(Task brief) A verbatim repeat of the records beneath this line is needed.
** Records shown follows **
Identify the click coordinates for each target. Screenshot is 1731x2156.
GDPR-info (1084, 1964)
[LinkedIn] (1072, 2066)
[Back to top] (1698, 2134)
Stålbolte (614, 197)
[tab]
** End of Records shown **
(Answer space)
Identify the click coordinates for each target. Screenshot is 1731x2156.
GDPR-info (1084, 1964)
[LinkedIn] (1072, 2066)
[Back to top] (1698, 2134)
Stålbolte (614, 197)
[tab]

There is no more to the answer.